# Work request
Using the data below, return all lines in which "computer" appears.

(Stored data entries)
***
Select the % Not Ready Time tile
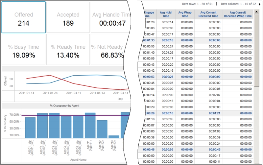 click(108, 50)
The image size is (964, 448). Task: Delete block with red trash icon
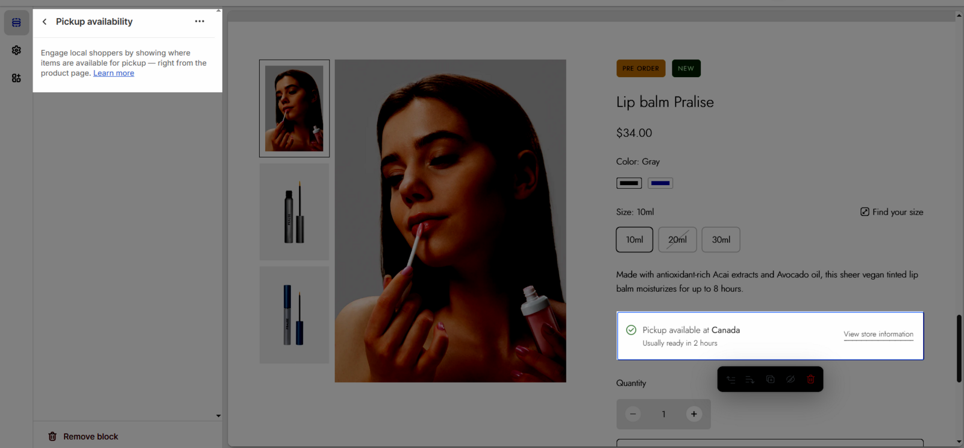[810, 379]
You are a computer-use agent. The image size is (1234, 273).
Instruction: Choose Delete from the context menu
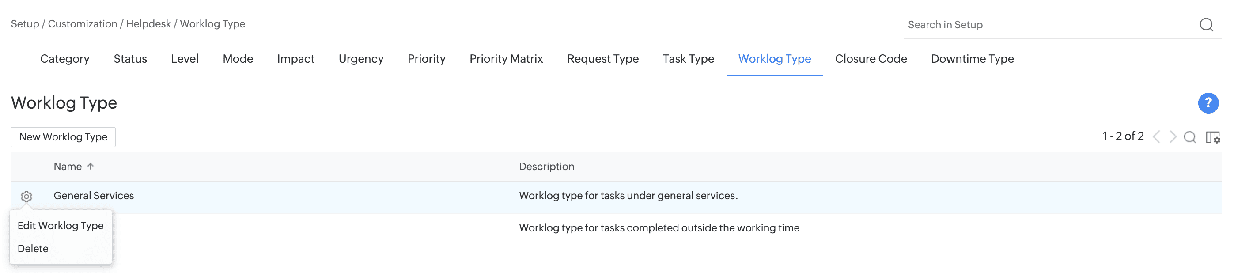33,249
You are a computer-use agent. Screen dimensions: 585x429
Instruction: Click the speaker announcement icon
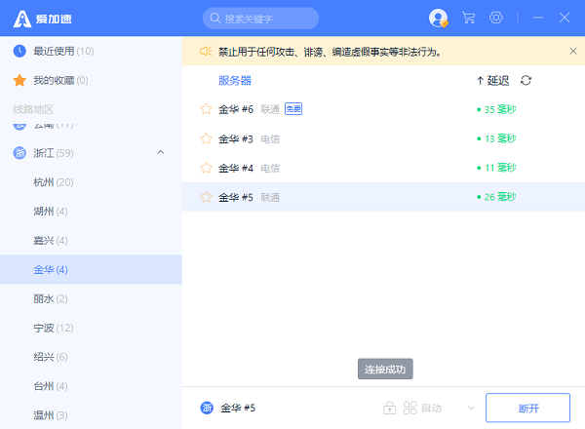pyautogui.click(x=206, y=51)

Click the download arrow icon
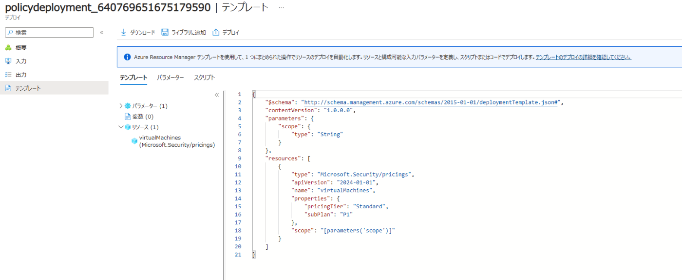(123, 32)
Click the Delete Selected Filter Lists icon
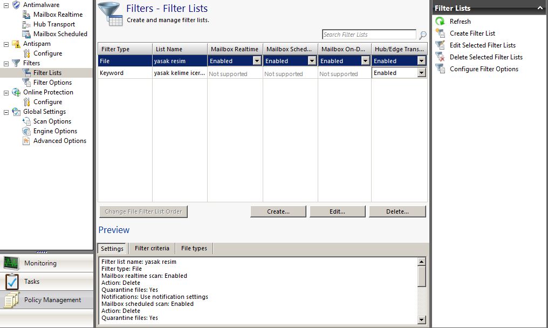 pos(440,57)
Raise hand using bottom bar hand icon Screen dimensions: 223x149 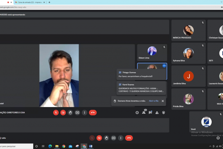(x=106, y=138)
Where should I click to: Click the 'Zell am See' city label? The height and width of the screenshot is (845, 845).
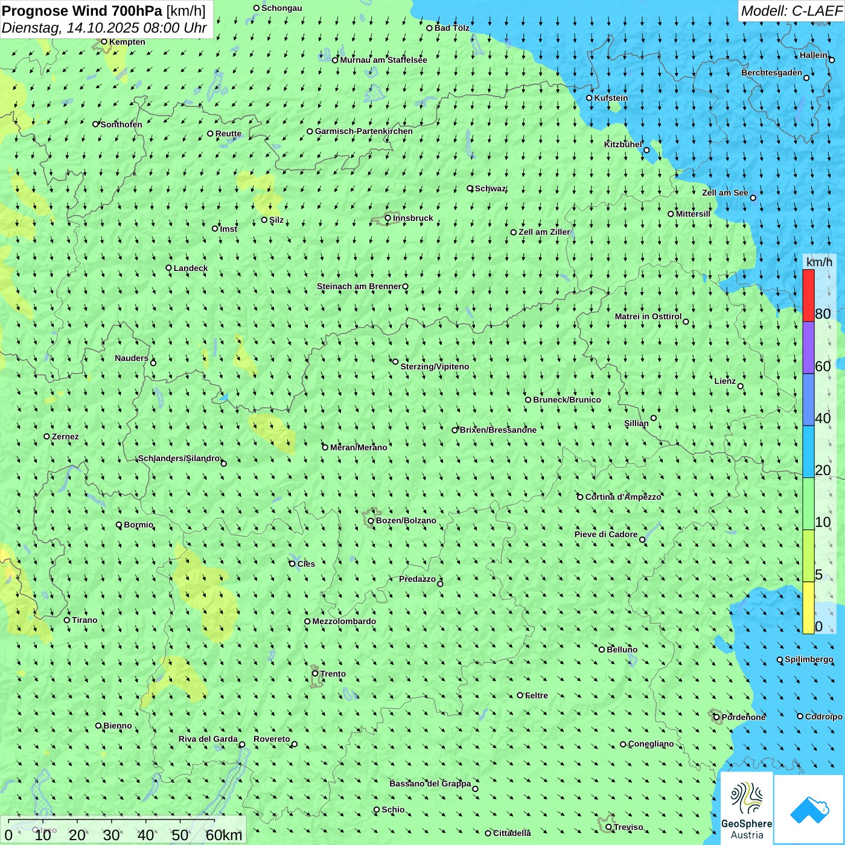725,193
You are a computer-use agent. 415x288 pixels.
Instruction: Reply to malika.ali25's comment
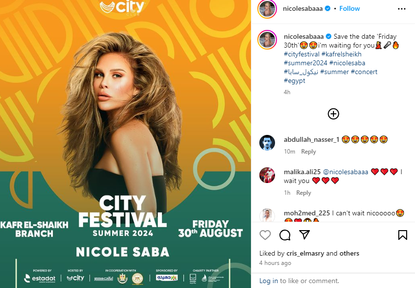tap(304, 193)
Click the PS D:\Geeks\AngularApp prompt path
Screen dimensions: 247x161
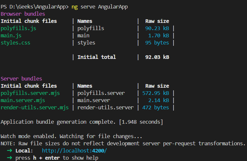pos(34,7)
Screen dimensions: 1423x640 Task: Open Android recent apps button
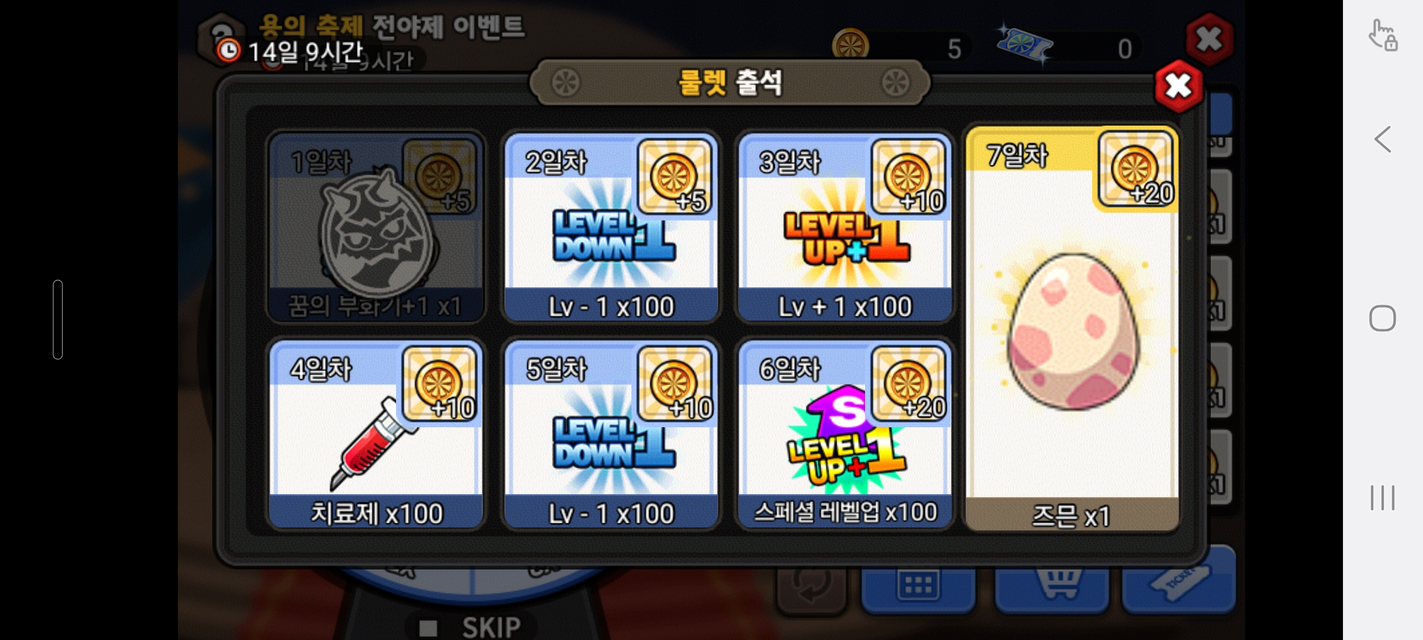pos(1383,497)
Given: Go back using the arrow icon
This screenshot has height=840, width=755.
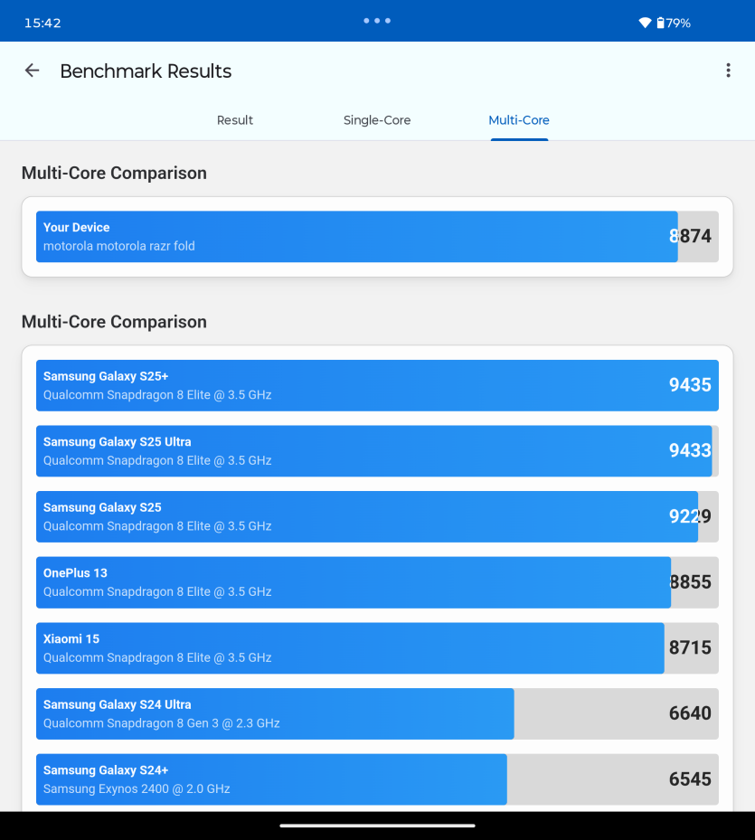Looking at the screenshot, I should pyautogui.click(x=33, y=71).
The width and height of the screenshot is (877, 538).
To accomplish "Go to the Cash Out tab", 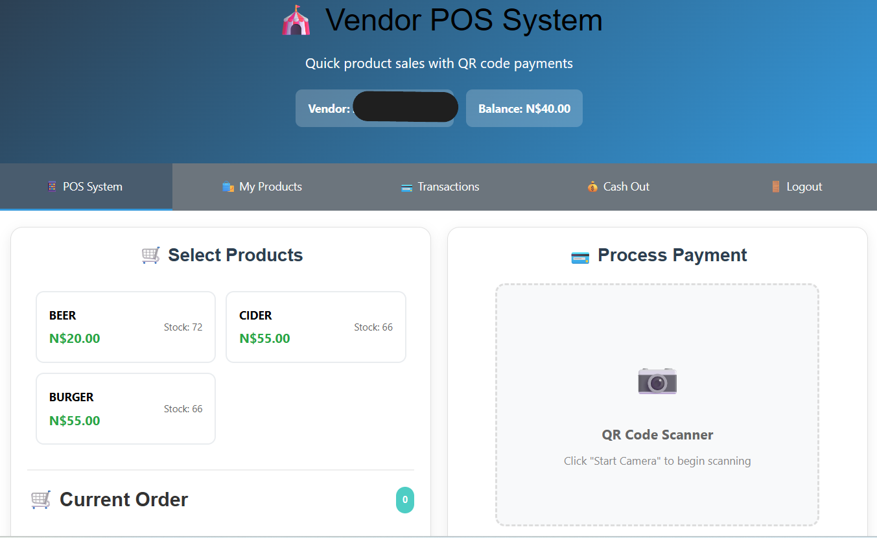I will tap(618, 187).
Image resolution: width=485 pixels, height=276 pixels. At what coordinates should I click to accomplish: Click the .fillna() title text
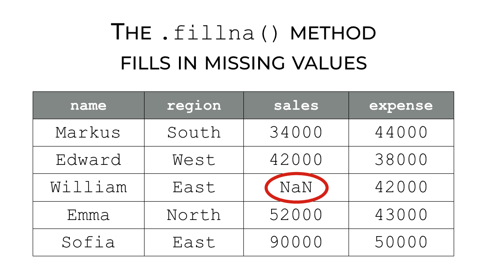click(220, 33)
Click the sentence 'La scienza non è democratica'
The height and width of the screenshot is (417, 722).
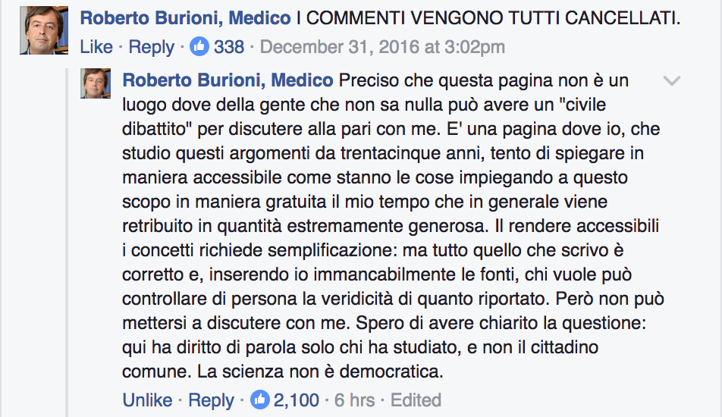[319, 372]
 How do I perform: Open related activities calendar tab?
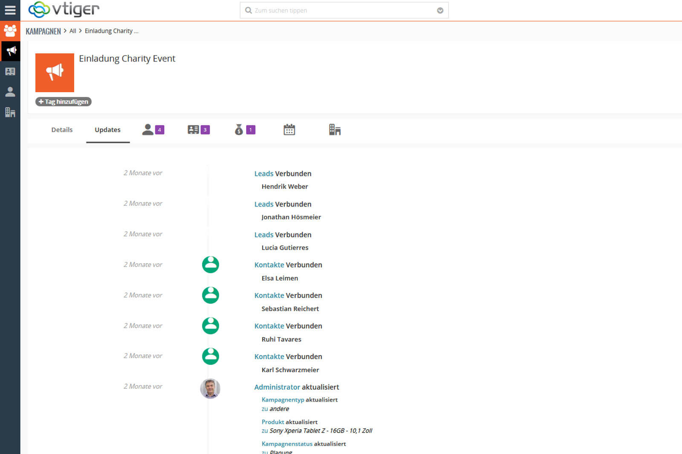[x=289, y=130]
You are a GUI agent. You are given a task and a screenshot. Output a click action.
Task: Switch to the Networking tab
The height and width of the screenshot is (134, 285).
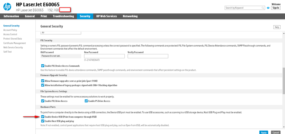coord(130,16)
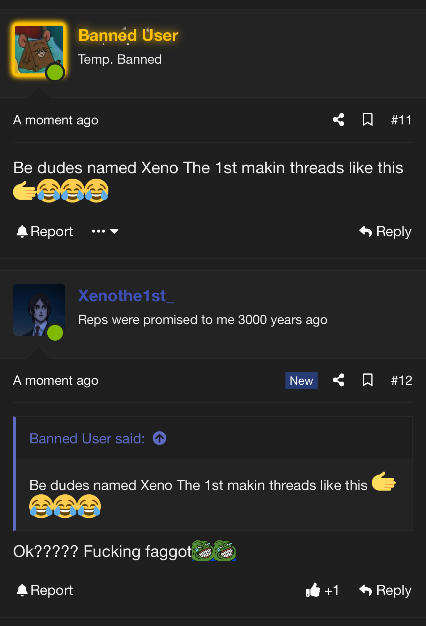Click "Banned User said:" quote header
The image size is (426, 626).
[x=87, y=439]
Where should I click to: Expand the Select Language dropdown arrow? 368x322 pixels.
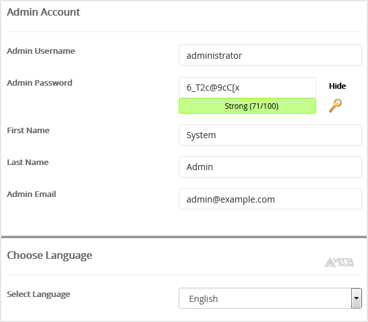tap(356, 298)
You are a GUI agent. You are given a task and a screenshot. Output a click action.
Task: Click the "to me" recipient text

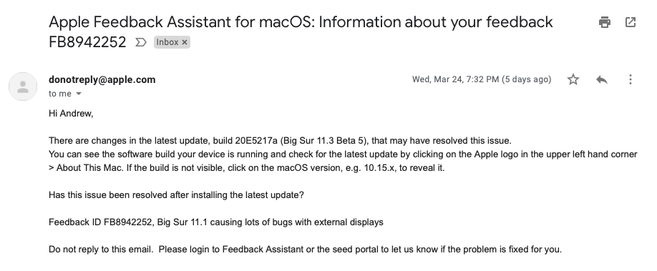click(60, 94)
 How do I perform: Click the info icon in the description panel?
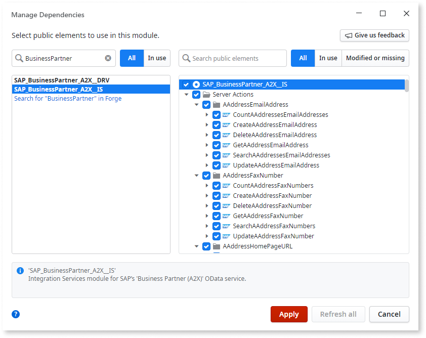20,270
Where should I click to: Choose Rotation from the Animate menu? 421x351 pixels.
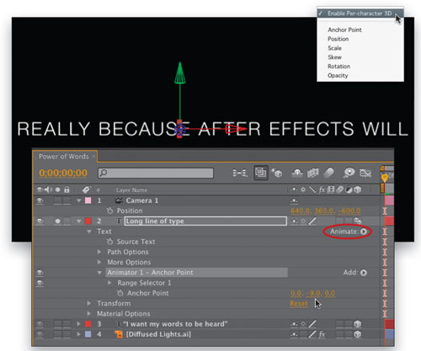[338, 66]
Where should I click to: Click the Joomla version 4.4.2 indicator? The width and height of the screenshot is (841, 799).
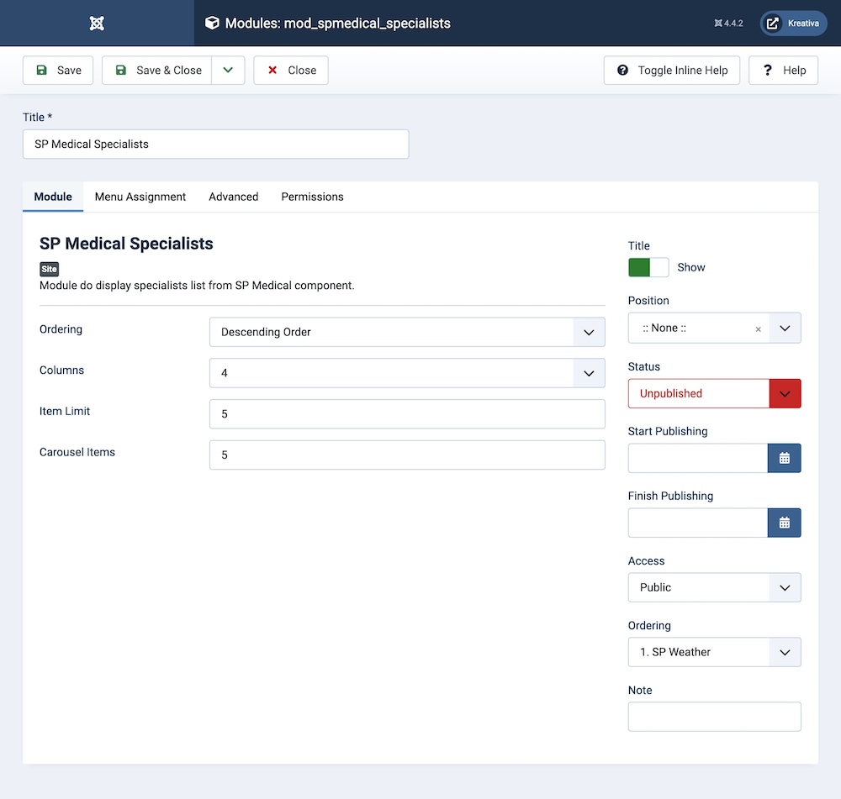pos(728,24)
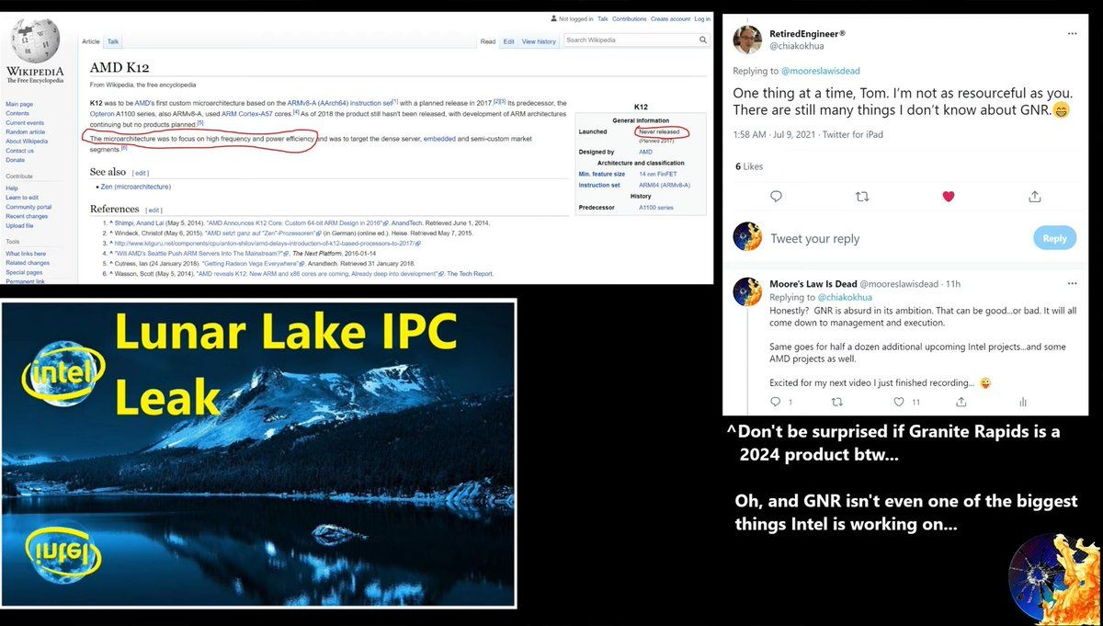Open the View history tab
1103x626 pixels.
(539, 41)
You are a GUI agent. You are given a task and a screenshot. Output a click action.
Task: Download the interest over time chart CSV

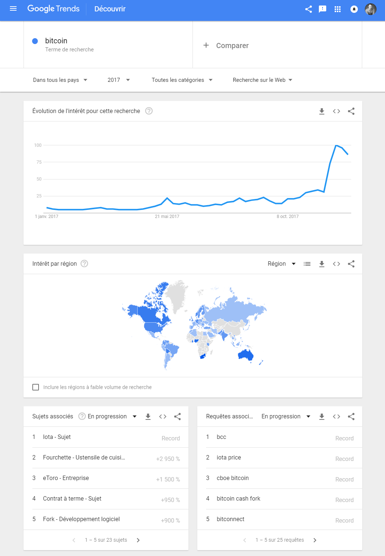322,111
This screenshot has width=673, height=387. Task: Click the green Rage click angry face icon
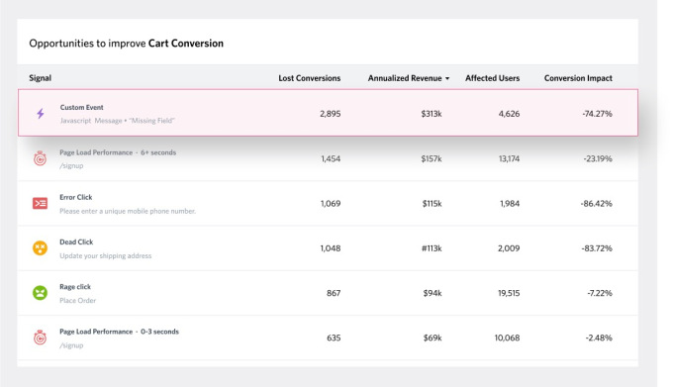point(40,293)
***
# Answer to the problem
You are a computer-use agent. The image size is (1234, 273).
You are a computer-use agent. Screen dimensions: 585x429
You are a computer-use agent. 415x288 pixels.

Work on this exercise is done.